# DeepDelta
## Overview
DeepDelta is a compact Python library to compare any two objects with a rich set of configurable options and comparators with any desirable output format.
## Installation
Install from PyPi:
`>pip install deepdelta`
## How to use
The main function to be called is :
```
def compare(lhs: Any, rhs: Any,
options: DeltaConfig = None,
type_comparators: Dict[Union[Tuple[Type, Type], Type], Callable[[Any, Any], bool]] = None,
named_comparators: Dict[str, Callable[[Any, Any], bool]] = None,
*excluded_keys: List[Union[str, Pattern]]) -> Union[None, Tuple, Dict, str]
```
There are 4 optional parameters in addition to the 2 data to be compared:
1. **options** of type [DeltaConfig](https://github.com/Cruisoring/DeepDelta/blob/master/deepdelta/delta_config.py): Flag/Enum based settings to specify how comparison to be performed.
2. **type_comparators** of type *Dict[Union[Tuple[Type, Type], Type], Callable[[Any, Any], bool]]*: specifies how values of different types shall be compared.
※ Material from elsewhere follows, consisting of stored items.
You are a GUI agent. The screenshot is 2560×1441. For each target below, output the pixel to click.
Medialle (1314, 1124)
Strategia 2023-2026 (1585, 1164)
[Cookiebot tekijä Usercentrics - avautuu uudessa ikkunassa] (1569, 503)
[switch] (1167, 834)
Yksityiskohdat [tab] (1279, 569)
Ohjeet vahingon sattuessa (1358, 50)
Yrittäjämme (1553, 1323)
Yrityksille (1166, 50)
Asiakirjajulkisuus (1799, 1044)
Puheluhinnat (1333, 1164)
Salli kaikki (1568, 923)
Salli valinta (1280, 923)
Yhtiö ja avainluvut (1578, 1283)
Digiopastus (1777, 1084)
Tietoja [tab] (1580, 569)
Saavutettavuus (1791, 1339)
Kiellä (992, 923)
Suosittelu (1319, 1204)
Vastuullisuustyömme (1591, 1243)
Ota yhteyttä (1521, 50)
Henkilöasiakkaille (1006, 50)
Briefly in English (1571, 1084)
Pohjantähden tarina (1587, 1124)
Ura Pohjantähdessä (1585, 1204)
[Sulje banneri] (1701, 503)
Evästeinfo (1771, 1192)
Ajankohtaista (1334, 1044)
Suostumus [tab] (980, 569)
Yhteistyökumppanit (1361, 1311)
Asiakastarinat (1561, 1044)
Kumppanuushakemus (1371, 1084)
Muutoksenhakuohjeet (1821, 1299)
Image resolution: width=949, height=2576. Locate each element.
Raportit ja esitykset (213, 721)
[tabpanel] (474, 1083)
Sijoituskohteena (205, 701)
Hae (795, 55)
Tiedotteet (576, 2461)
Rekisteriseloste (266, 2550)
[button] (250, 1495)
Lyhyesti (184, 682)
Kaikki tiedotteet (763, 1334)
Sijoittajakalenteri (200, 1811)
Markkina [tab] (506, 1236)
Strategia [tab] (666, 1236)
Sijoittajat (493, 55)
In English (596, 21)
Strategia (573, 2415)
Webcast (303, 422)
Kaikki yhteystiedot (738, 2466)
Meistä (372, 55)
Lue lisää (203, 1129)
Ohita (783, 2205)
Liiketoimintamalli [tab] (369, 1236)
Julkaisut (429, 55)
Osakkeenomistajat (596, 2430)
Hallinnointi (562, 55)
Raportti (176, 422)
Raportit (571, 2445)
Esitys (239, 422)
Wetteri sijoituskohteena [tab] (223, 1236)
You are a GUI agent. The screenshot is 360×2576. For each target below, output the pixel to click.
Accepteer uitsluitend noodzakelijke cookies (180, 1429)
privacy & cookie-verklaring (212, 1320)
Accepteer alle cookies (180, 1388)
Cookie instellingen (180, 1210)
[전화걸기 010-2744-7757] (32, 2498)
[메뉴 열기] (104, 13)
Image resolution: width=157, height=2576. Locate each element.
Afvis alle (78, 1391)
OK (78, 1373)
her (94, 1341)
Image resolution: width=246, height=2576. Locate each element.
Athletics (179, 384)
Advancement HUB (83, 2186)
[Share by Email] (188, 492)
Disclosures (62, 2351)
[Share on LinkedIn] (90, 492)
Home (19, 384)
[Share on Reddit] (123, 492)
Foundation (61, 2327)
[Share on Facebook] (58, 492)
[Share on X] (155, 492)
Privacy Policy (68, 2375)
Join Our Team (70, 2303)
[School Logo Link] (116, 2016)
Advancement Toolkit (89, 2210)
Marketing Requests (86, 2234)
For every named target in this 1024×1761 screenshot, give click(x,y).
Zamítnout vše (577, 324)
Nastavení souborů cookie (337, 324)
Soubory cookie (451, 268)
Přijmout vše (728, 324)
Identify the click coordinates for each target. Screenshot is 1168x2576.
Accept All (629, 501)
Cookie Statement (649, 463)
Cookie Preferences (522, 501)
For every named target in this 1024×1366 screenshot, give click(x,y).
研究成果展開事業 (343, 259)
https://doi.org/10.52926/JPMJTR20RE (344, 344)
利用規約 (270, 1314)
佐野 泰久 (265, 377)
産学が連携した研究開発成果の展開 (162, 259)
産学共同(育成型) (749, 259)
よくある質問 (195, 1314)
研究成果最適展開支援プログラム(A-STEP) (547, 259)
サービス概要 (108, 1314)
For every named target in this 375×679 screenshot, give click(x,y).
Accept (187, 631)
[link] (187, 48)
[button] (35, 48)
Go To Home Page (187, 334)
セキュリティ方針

3. **named_comparators** of type *Dict[str, Callable[[Any, Any], bool]]*: defines how values with specific names would be compared with customised comparator.
4. **excluded_keys** of type *List[Union[str, Pattern]]*: keys to be excluded from comparison if their path matched by either str or Pattern.
The output of comparing two values would be None/Tuple/Dict/str as specified by the flags of `0b11111 << 7`: None means no reportable difference found if presented.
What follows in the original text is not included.